Both of you are in my prayers; do not give up hope my friends, there is great hope in this life.

Mark
 
@Martin69 @Telis
I've been off the site for a while but implied in your threads is a reference to personality and how it effects T (and the implication that some think it is personality driven). Given the universal nature of pain, I don't think it can be necessarily placed in a personality framework -- by virtue of the fact that no matter a person's pain tolerance, once they experience pain THEN IT IS PAIN (duh!).

I lasted six days in solitary confinement (before howling at that moon) and you only lasted 5 1/2 days; do you have a character flaw or weak personality? Who cares?!?!?! It's an absurd, pointless question -- pain is pain.

By no means would I discount your pain nor attribute it to personality or character; I read your posts and feel (at least relate to) the pain I read -- my heart (and prayers) go out to you.
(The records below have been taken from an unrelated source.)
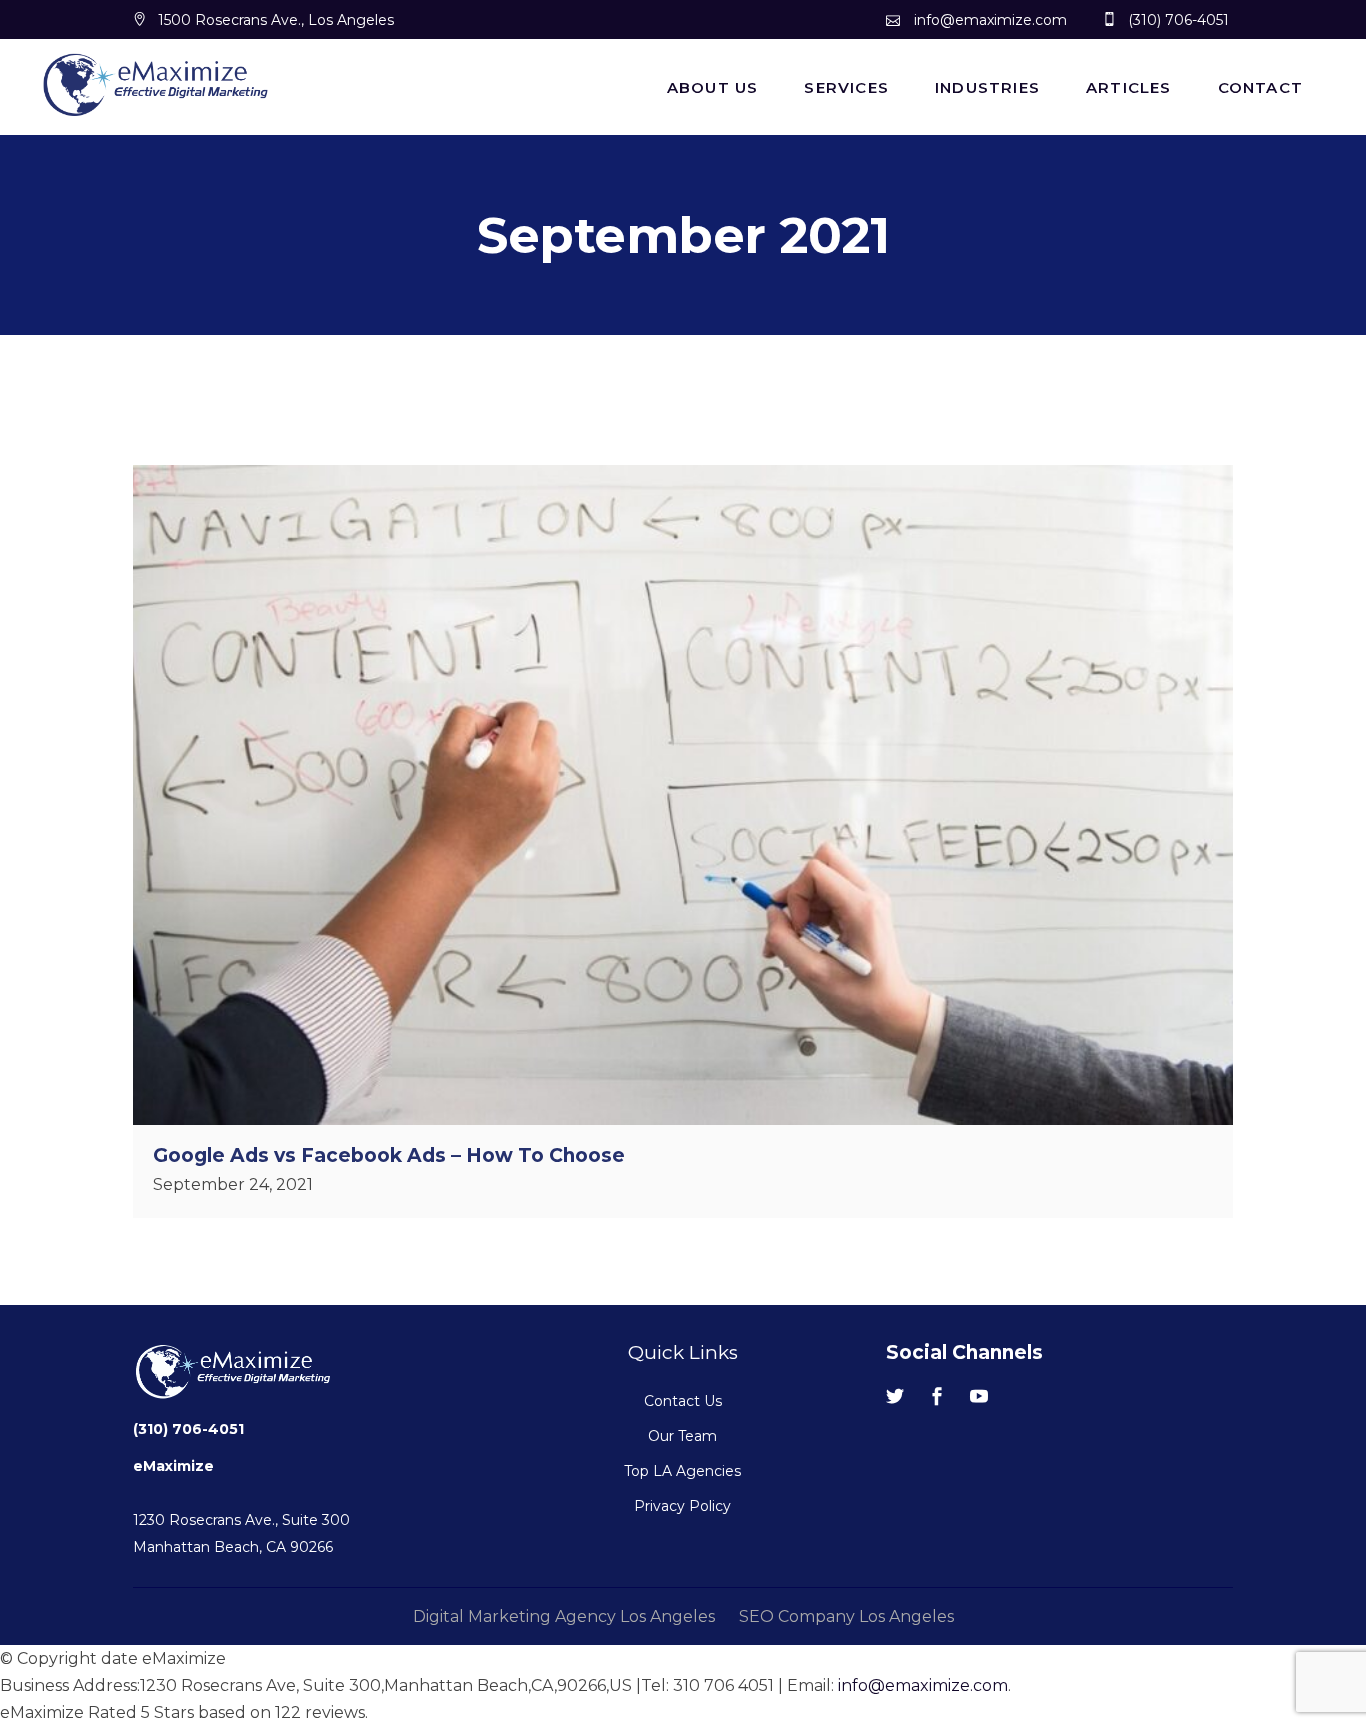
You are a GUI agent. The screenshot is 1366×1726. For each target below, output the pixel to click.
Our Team (682, 1436)
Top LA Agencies (682, 1471)
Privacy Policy (682, 1506)
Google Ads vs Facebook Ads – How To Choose (389, 1155)
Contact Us (683, 1401)
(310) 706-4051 (188, 1429)
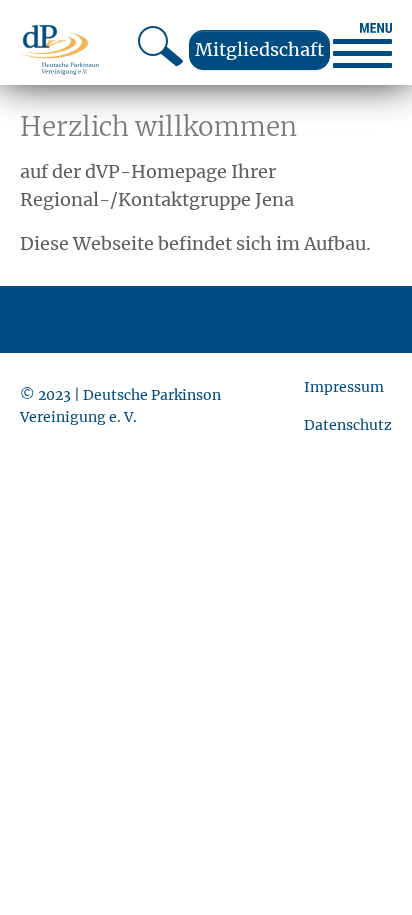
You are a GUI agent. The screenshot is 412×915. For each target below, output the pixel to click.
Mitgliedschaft (259, 49)
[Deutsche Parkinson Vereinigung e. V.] (59, 49)
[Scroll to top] (365, 868)
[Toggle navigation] (362, 45)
Obviously, personality plays out in any ailment (broken/missing limbs, cancer survival, etc.) since personality is inescapable (you can't NOT be you) but it is abundantly clear that both of you have 'go-getter, life-lover' personalities -- proof that personality does not play as much a role as some may imply. It would be foolish and very unproductive to attribute this ailment to some kind of personality issue.

Both of you are in my prayers; do not give up hope my friends, there is great hope in this life.

Mark
Hey Mark.
Good you are back. Missed you.
Hope you had a good time off and enjoyed not reading about our suffering. ;)

I think that much is about loudness and type of T. For example today, my T was little bit lower. Much more bearable than when I have full blasting power plant in my head. I guess with a T from today, I could live on the long run. I do not react, I did my stuff today. Although it is still audible all the time, I could imagine habituating to this.

But loud T, high-pitched T and the T @Telis has (with H and pain) is another league.
Don't get me wrong. One can suffer with mild T and people live fine with loud T.

I see our personality very strong in the way that we are strong enough surviving this until a cure is found or we habituate. It is a suffering I never could have imagined in my life - with anxiety, depression, loud T, my wife with cancer (I took the full package). Nevertheless I have met people who have it even much worse, for example with permanent strong pain.

Life is hard. And I am currently finding out how hard I can be.
Thanks for your prayers.
 
Went to a pink floyd tribute band Tuesday night there called "Brit Floyd", probably the nearest you'd ever get to the real thing, if you like pink floyd music and get a chance to see this group buy a ticket, you won't be disappointed, anyway everytime I go to a live music show my tinnitus is almost silent for at least a couple of hours after the show, where as a lot of people have to wear ear plugs to stop them having the reverse affect, man this condition is weird
 
Went to a pink floyd tribute band Tuesday night there called "Brit Floyd", probably the nearest you'd ever get to the real thing, if you like pink floyd music and get a chance to see this group buy a ticket, you won't be disappointed, anyway everytime I go to a live music show my tinnitus is almost silent for at least a couple of hours after the show, where as a lot of people have to wear ear plugs to stop them having the reverse affect, man this condition is weird
Same for me. When I am in loud environments (circus, concert, theatre, music), my T is low like never. I guess this is residual inhibition. The auditory system has other input to concentrate on.